*** INFORMATION ***
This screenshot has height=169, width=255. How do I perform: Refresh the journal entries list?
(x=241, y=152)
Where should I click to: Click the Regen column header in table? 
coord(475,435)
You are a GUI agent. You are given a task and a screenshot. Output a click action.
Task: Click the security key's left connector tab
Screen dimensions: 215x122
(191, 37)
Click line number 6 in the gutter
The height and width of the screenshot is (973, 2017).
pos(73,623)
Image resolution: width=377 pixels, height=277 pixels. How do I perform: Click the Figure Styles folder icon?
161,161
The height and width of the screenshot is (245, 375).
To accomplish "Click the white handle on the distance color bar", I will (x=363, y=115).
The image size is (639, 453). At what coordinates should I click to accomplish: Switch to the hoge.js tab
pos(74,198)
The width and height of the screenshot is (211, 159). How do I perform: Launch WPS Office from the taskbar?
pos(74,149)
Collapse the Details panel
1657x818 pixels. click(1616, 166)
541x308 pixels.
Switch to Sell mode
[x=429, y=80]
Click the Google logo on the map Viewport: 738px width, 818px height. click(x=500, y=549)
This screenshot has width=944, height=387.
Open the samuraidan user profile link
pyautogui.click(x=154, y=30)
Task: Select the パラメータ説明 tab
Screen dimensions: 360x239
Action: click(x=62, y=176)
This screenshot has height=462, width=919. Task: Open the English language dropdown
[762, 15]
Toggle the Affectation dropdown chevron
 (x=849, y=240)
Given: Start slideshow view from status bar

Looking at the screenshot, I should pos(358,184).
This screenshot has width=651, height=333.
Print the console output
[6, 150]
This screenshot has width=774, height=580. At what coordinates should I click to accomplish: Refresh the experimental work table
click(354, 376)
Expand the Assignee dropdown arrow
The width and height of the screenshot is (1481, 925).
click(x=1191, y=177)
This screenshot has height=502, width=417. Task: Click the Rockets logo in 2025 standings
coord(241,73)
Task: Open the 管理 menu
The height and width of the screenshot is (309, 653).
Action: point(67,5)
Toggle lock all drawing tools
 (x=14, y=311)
*** End of INFORMATION ***
▶ BRIEF
Make an exact copy of every line from the one with "Given: Start slideshow view from status bar" to the end of the data, with the first and last of those lines included.

▶ EXERCISE SOLUTION
Given: Start slideshow view from status bar

Looking at the screenshot, I should pos(358,184).
This screenshot has width=651, height=333.
Print the console output
[6, 150]
This screenshot has width=774, height=580. At what coordinates should I click to accomplish: Refresh the experimental work table
click(354, 376)
Expand the Assignee dropdown arrow
The width and height of the screenshot is (1481, 925).
click(x=1191, y=177)
This screenshot has height=502, width=417. Task: Click the Rockets logo in 2025 standings
coord(241,73)
Task: Open the 管理 menu
The height and width of the screenshot is (309, 653).
Action: point(67,5)
Toggle lock all drawing tools
 (x=14, y=311)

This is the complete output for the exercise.